IO.puts("\nDatacube populated with synthetic satellite imagery")
IO.puts("Data type: #{inspect(Nx.type(datacube_data))}")
IO.puts("Data shape: #{inspect(Nx.shape(datacube_data))}")
# Inspect datacube structure
metadata = ExZarr.metadata(datacube)
attrs = ExZarr.attributes(datacube)

datacube_info = """
## Datacube Structure

**Dimensions:** #{inspect(metadata.shape)}
- Time: #{elem(metadata.shape, 0)} months
- Bands: #{elem(metadata.shape, 1)} spectral bands
- Y: #{elem(metadata.shape, 2)} pixels
- X: #{elem(metadata.shape, 3)} pixels

**Chunks:** #{inspect(metadata.chunks)}
- Temporal: #{elem(metadata.chunks, 0)} month(s) per chunk
- Spectral: #{elem(metadata.chunks, 1)} band(s) per chunk
- Spatial: #{elem(metadata.chunks, 2)}×#{elem(metadata.chunks, 3)} pixels per chunk

**Storage:**
- Data type: #{metadata.dtype}
- Compressor: #{inspect(metadata.compressor)}
- Bytes per element: 2
- Uncompressed size: #{12 * 4 * 1000 * 1000 * 2 / 1_048_576 |> Float.round(1)} MB

**Metadata:**
- Title: #{attrs["title"]}
- Spatial resolution: #{attrs["spatial_resolution"]}
- Coordinate system: #{attrs["crs"]}
"""

Kino.Markdown.new(datacube_info)

Chunk-Aware Computation

Chunk-aware algorithms process data in blocks, enabling computation on datasets larger than memory. Benefits:

  1. Memory Efficiency: Process one chunk at a time
  2. Parallelism: Independent chunks can be processed concurrently
  3. I/O Optimization: Read only required chunks
  4. Scalability: Handle arbitrarily large datasets

Strategy:

  • Iterate over chunk grid
  • Load chunk
  • Compute result
  • Store or aggregate
  • Move to next chunk

Let’s compute statistics chunk-by-chunk:

defmodule ChunkProcessor do
  @moduledoc """
  Process Zarr datacube chunk-by-chunk.
  """

  def compute_temporal_mean(datacube) do
    metadata = ExZarr.metadata(datacube)
    {time_steps, bands, height, width} = metadata.shape
    {t_chunk, b_chunk, y_chunk, x_chunk} = metadata.chunks

    IO.puts("Computing temporal mean across #{time_steps} time steps...")
    IO.puts("Processing #{div(height, y_chunk) * div(width, x_chunk)} spatial chunks")
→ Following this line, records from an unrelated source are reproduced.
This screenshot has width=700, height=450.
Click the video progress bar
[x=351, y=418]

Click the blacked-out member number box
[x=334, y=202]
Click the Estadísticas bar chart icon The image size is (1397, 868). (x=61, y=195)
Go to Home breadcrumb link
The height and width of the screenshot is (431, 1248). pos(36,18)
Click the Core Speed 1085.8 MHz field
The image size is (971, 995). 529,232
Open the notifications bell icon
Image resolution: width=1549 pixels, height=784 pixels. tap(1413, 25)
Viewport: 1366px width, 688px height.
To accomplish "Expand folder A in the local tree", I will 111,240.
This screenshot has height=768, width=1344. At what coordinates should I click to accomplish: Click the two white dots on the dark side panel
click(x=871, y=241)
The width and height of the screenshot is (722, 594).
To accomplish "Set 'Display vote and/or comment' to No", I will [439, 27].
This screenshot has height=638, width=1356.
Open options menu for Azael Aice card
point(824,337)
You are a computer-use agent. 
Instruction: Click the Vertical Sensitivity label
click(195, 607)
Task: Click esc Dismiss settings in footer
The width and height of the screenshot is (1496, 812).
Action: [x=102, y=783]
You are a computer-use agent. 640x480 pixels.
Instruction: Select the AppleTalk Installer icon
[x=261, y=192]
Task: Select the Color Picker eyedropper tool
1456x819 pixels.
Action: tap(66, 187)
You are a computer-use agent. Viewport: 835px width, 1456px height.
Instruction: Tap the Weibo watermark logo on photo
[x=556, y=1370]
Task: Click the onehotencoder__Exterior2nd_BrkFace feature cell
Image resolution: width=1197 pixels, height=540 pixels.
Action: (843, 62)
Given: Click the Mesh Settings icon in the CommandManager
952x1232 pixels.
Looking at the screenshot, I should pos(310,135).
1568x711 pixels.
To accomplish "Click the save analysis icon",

    # Result array: (bands, y, x) - mean across time
    result_shape = {bands, height, width}
    result = Nx.broadcast(0.0, result_shape) |> Nx.as_type({:f, 32})

    # Iterate over spatial chunks
    num_y_chunks = div(height, y_chunk)
    num_x_chunks = div(width, x_chunk)
    total_chunks = num_y_chunks * num_x_chunks

    result =
      for y_idx <- 0..(num_y_chunks - 1),
          x_idx <- 0..(num_x_chunks - 1),
          reduce: result do
        acc ->
          chunk_num = y_idx * num_x_chunks + x_idx + 1
          IO.write("\rProcessing chunk #{chunk_num}/#{total_chunks}...")

          # Calculate chunk boundaries
          y_start = y_idx * y_chunk
          y_end = min(y_start + y_chunk - 1, height - 1)
          x_start = x_idx * x_chunk
          x_end = min(x_start + x_chunk - 1, width - 1)

          # Read all time steps for this spatial chunk
          {:ok, chunk_data} = ExZarr.slice(datacube, {0..(time_steps - 1), 0..(bands - 1), y_start..y_end, x_start..x_end})

          # Compute mean across time (axis 0)
          chunk_mean =
            chunk_data
            |> Nx.as_type({:f, 32})
            |> Nx.mean(axes: [0])

          # Insert into result
          y_size = y_end - y_start + 1
          x_size = x_end - x_start + 1

          Nx.put_slice(acc, [0, y_start, x_start], Nx.reshape(chunk_mean, {bands, y_size, x_size}))
      end

    IO.puts(" Done!")
    result
  end

  def compute_ndvi_time_series(datacube, y_pixel, x_pixel) do
    metadata = ExZarr.metadata(datacube)
    {time_steps, _bands, _height, _width} = metadata.shape

    IO.puts("Computing NDVI time series at pixel (#{y_pixel}, #{x_pixel})...")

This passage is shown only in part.